Nor did we have any real inkling in 1963 of the moral flaws in Kennedy’s character. Here was a Catholic hero coming back to the land of his ancestors; here was one of our own who now held the most powerful and prestigious office in the world.
So there was an outpouring of joy and pride when he finally came amongst us. What struck us immediately were his youthfulness and his handsome appearance. Yes, of course we were prepared for this, for we had seen plenty of photographs and newsreel footage. But he seemed to us to be even better than that in the flesh.
Sitting in the back of the large limousine, smiling and waving, the contrast with his predecessor, Dwight Eisenhower, could hardly have been sharper. Incidentally, this was the same car that he was destined to ride in five months later in Dallas, Texas.
In Cork on that long distant day, we were joyful and proud, completely unmindful of the lax security and the fact that on Leeside a lone gunman, had there been one, could easily have killed Kennedy. It was how it was back then.
Things will be very different this time for the visit of President Barack Obama. The security arrangements will be of an entirely different order to what they were back.

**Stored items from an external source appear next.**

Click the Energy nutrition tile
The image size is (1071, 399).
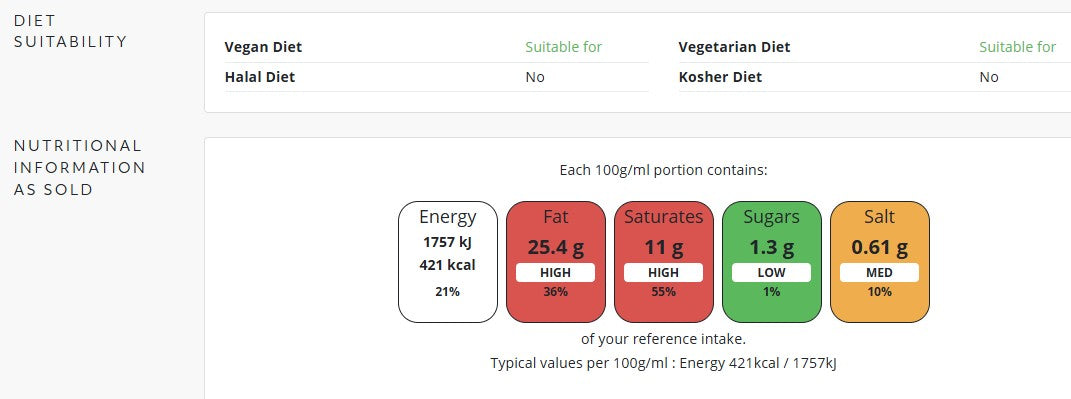click(448, 262)
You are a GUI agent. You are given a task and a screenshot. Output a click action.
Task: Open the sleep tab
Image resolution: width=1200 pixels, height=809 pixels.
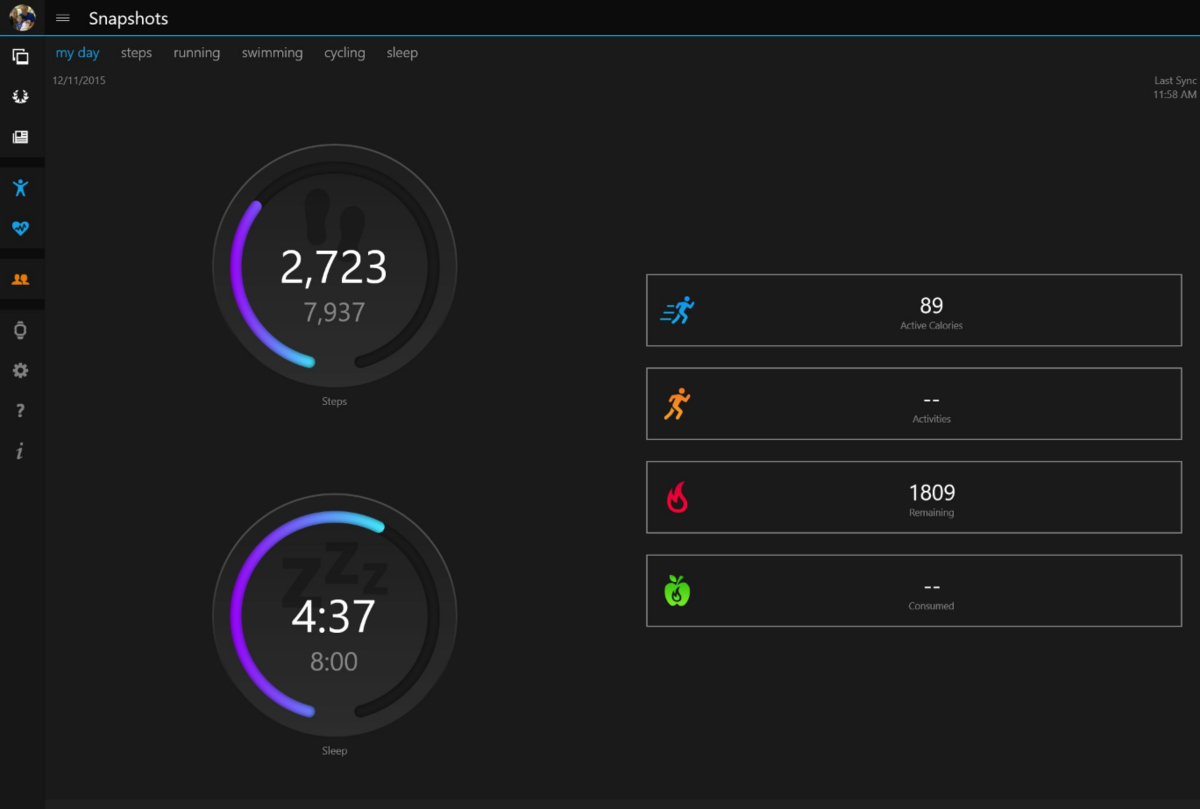point(402,53)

The assassination of Kennedy in Dallas on November 22, 1963, led to a major overhaul of the measures intended to ensure presidential safety. A further thorough-going review was necessitated after March 30, 1981, when President Reagan survived an assassination attempt in Rosslyn, Washington DC.
Right now, the threat of al-Qaida reprisals following the killing by American forces of Osama bin Laden in Pakistan earlier this month ensures that, for the duration of his Irish visit, Barack Obama will be the most heavily protected US president in history.